» Aim
Rewrite the part of the listing that opens with the line containing "At what coordinates should I click to accomplish: Select" and closes with the line containing "[x=96, y=716]", changing "thumbnail image" to "preview image" and leaving everything else as it is.

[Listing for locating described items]

## Begin

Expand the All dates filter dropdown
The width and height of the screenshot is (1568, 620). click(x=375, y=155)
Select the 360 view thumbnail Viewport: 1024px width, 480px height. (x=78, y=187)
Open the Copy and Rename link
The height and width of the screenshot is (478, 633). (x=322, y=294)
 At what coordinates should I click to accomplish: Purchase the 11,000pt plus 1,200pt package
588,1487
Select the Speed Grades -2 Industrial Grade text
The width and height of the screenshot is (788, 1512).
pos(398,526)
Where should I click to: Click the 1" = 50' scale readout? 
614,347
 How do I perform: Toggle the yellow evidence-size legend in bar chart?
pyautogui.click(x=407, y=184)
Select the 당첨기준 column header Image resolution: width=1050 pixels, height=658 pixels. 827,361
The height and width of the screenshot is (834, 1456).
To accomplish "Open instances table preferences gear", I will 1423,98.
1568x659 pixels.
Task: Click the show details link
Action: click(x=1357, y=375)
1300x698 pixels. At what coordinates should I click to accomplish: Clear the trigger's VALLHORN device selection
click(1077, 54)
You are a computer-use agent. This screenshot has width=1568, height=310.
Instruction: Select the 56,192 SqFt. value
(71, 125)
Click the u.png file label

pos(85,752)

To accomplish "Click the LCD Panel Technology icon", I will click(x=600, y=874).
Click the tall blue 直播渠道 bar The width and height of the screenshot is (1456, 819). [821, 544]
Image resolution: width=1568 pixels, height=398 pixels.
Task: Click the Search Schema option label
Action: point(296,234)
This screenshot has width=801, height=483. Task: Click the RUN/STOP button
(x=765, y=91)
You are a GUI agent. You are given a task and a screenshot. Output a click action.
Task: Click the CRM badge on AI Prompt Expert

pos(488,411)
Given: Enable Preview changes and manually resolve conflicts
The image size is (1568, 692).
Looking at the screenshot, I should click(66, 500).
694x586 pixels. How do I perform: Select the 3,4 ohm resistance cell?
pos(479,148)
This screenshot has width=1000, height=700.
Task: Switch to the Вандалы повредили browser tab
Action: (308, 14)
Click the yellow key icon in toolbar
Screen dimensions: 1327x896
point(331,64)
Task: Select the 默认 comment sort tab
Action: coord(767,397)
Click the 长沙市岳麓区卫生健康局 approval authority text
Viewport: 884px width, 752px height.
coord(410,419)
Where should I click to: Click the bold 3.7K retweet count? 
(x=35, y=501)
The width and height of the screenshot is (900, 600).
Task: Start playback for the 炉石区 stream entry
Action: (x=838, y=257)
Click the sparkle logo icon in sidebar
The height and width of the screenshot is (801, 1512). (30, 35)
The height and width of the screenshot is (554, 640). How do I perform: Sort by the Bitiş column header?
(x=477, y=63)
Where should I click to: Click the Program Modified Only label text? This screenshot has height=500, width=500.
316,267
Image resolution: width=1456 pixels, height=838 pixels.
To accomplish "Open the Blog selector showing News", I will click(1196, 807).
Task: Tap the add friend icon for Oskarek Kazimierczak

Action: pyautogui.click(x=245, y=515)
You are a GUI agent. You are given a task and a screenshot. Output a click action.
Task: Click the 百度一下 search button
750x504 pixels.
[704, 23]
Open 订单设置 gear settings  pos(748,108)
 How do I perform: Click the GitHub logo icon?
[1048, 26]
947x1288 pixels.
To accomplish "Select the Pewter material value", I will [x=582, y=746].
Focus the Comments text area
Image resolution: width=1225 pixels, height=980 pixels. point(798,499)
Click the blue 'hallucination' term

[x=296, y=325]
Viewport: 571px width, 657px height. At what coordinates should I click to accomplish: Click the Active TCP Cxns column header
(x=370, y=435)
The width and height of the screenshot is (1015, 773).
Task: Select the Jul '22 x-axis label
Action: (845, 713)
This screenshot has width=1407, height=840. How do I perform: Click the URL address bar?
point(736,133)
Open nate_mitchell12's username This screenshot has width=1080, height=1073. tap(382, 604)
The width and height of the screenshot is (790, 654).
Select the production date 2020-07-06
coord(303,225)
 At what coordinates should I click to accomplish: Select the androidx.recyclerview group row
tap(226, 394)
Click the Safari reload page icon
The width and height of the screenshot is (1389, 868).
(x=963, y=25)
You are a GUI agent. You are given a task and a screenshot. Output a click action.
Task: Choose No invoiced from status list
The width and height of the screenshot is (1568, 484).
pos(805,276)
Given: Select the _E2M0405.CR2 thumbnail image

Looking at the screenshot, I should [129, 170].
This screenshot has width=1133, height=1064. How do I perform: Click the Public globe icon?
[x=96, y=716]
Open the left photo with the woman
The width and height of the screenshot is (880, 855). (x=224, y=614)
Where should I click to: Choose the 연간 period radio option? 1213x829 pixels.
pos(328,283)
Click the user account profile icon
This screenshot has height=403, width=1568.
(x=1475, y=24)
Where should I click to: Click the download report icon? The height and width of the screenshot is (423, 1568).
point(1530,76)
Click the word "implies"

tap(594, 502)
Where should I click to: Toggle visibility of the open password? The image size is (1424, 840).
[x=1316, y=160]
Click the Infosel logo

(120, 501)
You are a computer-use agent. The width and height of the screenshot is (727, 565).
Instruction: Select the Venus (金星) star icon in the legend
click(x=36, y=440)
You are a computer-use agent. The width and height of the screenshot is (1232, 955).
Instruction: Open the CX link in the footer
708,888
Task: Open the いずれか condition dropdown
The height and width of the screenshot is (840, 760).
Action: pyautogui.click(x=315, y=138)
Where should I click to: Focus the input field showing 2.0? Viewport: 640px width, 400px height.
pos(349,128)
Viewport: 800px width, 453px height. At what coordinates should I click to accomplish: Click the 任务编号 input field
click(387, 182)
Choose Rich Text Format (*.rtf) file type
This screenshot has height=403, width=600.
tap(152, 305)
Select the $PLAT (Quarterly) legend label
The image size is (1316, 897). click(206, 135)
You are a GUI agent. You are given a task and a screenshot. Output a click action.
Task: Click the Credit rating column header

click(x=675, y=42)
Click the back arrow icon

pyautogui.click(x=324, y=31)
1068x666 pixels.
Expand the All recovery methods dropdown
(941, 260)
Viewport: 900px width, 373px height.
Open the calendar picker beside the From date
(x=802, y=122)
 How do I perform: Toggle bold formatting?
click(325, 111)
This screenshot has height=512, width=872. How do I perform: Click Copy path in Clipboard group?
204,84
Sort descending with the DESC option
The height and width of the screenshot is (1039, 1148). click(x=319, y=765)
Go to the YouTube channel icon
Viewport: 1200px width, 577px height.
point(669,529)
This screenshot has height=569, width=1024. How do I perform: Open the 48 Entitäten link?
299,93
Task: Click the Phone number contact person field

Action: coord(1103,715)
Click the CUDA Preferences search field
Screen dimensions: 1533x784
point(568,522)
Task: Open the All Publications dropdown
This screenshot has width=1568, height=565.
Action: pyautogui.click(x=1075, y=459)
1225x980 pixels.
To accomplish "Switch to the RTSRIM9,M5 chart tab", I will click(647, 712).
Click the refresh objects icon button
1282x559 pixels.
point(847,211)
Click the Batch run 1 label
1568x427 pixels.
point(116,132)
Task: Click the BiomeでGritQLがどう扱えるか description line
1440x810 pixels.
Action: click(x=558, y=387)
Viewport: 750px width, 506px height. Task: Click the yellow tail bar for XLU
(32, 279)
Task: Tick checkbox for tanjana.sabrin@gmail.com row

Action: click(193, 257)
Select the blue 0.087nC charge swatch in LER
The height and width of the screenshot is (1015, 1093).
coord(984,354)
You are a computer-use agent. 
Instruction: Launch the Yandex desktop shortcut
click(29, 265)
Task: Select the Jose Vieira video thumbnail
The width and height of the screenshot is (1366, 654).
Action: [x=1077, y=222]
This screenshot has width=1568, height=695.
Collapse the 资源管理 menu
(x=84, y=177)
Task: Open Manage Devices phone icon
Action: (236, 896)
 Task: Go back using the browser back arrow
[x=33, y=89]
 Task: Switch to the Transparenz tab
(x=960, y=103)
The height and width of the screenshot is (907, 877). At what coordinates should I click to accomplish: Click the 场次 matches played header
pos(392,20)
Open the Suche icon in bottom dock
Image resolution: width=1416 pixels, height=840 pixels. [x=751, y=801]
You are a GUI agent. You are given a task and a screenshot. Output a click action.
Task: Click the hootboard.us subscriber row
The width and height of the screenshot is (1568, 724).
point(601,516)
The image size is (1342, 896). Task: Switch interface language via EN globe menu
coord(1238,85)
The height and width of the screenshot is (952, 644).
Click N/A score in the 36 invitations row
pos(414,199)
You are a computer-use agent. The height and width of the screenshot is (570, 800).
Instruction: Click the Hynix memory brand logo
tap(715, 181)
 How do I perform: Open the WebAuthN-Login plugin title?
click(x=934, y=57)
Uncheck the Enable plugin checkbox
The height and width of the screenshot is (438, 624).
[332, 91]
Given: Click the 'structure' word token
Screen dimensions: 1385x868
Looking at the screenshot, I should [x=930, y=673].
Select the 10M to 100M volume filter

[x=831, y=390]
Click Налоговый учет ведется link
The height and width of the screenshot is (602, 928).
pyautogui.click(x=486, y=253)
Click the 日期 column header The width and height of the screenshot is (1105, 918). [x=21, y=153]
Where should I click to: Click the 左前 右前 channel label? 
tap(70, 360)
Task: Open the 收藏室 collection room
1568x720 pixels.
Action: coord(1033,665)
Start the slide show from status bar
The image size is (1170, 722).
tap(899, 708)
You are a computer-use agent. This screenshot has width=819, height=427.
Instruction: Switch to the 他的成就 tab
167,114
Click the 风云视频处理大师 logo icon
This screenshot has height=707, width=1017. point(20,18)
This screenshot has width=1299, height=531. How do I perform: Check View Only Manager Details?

## End

» Written solution
 At what coordinates should I click to accomplish: Select the androidx.recyclerview group row
tap(226, 394)
Click the Safari reload page icon
The width and height of the screenshot is (1389, 868).
(x=963, y=25)
You are a GUI agent. You are given a task and a screenshot. Output a click action.
Task: Choose No invoiced from status list
The width and height of the screenshot is (1568, 484).
pos(805,276)
Given: Select the _E2M0405.CR2 preview image

Looking at the screenshot, I should [129, 170].
This screenshot has width=1133, height=1064. How do I perform: Click the Public globe icon?
[x=96, y=716]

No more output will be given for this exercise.